ERG sensitivity of WT, HET, and Akt1 KO mouse retina before and after light stress. The ERGs for Akt1 mice were done at the highest intensity used for Akt2 mice settings. The a-wave (A) and b-wave (B) amplitudes of WT, HET, and Akt1 KO mice before and after light stress were measured. After light stress, there was a reduction in both a- and b-wave responses in all three groups. There was no change in either a-wave or b-wave response in KO mice after light stress compared with HET. The statistical analysis used for this experiment is one-way ANOVA and unpaired t test.

Figure 11.

Activation of Akt isoforms in response to light stress.

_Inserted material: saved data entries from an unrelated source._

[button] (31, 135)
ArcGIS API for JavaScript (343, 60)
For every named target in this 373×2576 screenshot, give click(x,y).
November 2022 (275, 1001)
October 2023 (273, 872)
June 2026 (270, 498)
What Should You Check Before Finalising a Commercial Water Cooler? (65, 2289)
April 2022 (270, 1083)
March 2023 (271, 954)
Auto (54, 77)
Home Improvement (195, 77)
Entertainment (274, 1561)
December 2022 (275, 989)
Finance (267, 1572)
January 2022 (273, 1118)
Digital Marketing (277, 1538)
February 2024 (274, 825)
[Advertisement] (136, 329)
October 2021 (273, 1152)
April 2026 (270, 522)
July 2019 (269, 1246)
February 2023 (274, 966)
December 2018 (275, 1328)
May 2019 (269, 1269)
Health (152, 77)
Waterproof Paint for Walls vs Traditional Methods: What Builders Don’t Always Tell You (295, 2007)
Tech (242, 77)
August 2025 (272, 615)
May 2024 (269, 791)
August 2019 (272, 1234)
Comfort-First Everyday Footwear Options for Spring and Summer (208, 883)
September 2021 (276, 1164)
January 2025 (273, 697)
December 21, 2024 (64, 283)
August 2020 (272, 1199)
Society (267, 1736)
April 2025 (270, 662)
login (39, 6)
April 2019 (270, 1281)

Rats were subjected to light stress for 3 h at 5000 lux. At the end of light exposure, rats were dark adapted and the retinas were removed 0, 3, 6, and 24 h later. Control experiments were done on overnight dark-adapted rats. Retinas were lysed, and equal amount of protein was subjected to Western blot analysis with anti-pAkt (A) and anti-Akt (B) antibodies. To determine the specific isoform activation in response to stress, we immunoprecipitated (IP) the proteins from light stress samples with anti-Akt1 (D), anti-Akt2 (F), and anti-Akt3 (H) antibodies. The immune complexes were subjected to Western blot analysis with anti-pAkt (C, E, G) antibody.